Collected data:

---+---

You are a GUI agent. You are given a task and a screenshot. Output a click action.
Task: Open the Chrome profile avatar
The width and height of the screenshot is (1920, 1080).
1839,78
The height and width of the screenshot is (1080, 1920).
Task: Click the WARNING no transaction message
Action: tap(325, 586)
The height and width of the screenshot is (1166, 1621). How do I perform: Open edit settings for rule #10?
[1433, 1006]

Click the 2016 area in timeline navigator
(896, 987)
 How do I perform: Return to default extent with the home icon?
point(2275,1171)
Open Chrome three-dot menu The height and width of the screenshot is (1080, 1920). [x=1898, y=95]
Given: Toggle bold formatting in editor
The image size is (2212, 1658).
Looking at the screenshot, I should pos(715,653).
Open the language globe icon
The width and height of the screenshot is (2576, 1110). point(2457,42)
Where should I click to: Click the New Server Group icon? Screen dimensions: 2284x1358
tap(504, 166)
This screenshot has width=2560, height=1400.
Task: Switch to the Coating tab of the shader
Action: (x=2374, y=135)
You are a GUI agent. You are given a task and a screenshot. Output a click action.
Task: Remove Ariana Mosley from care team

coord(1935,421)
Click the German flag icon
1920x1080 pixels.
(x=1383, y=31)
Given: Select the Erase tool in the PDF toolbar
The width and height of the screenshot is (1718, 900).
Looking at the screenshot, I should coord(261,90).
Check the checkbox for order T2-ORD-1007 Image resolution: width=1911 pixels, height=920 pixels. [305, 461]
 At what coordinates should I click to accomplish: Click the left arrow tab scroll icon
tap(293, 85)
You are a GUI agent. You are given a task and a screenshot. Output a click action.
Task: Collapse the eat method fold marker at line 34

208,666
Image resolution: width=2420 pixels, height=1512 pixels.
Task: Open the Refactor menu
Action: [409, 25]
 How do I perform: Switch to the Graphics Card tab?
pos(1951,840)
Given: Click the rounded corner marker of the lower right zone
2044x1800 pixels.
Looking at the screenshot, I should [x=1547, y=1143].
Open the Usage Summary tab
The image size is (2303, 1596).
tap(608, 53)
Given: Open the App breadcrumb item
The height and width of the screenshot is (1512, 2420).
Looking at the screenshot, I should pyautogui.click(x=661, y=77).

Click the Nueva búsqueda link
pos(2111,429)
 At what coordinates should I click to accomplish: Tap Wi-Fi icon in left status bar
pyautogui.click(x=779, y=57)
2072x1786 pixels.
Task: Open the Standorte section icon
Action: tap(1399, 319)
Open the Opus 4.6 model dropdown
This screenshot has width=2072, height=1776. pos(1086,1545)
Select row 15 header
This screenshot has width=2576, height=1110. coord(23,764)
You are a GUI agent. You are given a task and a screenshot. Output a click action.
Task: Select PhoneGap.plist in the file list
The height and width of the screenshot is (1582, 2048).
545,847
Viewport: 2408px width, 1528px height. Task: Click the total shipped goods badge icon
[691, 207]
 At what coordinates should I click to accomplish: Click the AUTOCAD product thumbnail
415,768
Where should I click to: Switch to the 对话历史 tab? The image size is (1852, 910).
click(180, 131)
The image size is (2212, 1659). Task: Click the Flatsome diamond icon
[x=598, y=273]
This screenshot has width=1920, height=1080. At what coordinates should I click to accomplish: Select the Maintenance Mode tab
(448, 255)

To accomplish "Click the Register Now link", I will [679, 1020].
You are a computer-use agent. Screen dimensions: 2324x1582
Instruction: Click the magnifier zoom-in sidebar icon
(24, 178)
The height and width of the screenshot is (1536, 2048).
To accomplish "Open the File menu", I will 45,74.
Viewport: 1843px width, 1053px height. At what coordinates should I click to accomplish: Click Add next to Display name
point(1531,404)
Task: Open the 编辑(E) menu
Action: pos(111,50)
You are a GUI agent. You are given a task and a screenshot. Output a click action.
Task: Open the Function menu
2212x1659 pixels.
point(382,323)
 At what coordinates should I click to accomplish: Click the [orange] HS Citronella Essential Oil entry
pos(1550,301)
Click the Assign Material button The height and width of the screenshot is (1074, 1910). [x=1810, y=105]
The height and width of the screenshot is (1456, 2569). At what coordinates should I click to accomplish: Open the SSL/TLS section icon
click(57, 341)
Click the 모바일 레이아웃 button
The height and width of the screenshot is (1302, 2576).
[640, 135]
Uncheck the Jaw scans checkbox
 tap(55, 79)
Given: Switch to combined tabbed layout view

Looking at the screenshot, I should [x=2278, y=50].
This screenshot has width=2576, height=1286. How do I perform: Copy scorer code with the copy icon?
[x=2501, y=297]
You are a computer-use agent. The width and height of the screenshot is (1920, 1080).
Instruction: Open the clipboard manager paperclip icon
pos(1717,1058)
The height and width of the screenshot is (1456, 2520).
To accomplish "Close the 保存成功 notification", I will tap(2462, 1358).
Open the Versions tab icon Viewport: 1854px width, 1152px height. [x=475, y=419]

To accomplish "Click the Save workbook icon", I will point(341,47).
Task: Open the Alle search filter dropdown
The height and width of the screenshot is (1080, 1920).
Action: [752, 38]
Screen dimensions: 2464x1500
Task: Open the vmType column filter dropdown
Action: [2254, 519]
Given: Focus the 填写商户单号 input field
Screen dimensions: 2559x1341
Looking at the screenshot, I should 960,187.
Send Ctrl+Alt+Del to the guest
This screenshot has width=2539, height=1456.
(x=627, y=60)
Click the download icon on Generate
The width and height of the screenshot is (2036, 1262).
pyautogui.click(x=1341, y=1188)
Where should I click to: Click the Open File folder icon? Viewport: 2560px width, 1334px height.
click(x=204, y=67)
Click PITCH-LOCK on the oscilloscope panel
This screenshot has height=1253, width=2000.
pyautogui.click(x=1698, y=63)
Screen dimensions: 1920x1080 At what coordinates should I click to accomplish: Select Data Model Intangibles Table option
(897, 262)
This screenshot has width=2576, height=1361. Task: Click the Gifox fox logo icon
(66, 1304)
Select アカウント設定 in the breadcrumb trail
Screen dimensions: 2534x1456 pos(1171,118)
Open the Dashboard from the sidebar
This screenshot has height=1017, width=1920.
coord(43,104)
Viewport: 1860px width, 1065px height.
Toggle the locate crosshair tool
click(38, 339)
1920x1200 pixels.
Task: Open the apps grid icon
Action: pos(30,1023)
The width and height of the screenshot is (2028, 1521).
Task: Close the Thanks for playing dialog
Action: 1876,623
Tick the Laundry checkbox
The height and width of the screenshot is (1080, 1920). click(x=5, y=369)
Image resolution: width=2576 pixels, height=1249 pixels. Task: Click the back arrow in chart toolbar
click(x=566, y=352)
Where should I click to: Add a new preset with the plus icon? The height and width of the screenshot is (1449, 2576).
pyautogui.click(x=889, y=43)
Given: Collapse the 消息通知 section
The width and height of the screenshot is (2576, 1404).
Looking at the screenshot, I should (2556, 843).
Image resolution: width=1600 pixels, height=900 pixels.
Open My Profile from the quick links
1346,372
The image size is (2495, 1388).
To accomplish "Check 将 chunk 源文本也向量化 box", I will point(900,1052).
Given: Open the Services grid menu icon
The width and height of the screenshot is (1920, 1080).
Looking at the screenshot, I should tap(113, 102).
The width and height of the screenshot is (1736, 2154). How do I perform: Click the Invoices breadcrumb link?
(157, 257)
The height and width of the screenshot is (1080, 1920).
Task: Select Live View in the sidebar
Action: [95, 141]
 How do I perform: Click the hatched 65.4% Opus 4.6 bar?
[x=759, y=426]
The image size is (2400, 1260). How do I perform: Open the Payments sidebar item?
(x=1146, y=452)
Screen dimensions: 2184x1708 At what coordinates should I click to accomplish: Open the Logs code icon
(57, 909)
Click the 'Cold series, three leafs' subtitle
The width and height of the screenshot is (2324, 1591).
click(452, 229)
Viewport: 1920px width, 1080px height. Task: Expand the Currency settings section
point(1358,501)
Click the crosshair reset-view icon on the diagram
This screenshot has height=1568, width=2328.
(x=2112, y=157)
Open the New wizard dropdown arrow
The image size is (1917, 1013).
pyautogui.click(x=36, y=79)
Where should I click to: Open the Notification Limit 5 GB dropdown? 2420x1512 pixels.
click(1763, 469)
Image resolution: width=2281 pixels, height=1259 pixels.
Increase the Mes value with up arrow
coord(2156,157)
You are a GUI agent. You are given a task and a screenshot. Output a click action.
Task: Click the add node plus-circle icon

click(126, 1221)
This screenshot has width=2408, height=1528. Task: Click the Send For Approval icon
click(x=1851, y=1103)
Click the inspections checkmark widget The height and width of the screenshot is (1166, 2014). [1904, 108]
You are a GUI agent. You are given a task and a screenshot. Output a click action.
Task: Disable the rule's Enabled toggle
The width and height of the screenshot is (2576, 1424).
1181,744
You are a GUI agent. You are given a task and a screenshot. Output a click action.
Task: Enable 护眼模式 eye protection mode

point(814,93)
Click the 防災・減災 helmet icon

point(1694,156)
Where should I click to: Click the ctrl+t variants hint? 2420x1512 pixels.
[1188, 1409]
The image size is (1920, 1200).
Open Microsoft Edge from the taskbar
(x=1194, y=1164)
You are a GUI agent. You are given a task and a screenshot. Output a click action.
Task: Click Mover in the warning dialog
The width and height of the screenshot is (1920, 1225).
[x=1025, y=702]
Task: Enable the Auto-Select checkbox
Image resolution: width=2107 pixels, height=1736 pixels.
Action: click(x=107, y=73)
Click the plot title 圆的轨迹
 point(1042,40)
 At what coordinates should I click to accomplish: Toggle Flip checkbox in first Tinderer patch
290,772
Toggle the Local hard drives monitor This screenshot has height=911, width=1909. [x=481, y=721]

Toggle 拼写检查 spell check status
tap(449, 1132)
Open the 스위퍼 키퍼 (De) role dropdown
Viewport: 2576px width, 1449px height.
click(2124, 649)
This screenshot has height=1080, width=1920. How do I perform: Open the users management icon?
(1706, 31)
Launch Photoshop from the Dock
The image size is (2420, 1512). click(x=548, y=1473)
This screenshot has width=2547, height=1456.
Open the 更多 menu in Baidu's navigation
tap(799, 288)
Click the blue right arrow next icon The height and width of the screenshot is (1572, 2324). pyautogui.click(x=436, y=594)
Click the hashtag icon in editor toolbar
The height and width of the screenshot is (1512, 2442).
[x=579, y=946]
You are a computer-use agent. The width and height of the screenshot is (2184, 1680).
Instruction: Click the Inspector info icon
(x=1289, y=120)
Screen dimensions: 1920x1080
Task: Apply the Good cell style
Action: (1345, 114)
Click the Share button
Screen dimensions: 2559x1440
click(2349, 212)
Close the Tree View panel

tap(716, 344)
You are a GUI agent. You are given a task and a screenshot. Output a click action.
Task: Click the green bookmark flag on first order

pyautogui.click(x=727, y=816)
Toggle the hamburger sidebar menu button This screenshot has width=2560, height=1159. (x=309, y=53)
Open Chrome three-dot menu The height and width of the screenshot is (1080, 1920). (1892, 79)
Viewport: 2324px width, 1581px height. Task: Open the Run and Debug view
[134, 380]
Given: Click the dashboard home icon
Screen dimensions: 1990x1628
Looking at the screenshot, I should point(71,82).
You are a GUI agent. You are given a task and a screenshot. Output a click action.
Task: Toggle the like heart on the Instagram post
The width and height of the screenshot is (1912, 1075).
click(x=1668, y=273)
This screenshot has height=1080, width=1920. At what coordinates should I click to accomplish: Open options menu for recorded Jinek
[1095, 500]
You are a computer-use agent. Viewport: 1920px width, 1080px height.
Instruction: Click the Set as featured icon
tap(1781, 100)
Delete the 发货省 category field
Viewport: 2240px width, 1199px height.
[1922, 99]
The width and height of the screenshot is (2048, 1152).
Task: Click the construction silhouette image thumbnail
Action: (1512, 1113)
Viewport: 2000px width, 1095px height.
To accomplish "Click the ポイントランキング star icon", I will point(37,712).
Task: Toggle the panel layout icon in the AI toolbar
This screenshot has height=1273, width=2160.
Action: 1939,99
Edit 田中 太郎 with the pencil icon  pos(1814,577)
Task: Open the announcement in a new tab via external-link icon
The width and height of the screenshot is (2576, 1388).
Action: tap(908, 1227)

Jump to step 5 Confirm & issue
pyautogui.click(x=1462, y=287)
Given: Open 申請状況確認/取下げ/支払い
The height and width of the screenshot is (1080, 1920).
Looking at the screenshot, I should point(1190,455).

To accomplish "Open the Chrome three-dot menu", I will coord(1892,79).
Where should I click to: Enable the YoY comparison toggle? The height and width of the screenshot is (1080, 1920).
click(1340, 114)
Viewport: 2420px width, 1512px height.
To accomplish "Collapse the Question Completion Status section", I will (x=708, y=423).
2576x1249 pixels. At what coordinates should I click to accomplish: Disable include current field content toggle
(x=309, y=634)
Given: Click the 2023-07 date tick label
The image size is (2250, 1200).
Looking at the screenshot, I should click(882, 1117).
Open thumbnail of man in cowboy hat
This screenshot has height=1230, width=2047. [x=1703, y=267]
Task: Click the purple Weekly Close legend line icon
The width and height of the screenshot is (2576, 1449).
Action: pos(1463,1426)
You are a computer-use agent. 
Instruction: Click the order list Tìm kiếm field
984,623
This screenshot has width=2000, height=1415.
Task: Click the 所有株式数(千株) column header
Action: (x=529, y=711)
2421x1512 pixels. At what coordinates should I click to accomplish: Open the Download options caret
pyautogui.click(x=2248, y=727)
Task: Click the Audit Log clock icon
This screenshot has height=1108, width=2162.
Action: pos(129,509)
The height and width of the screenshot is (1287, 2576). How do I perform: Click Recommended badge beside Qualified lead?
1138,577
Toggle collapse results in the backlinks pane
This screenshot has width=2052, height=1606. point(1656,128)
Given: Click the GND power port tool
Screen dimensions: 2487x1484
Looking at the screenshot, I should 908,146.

---+---

**About this exercise:** Looking at the records, how many of the lines contain the string "right"? Only the number should be given.

**Your response:** 2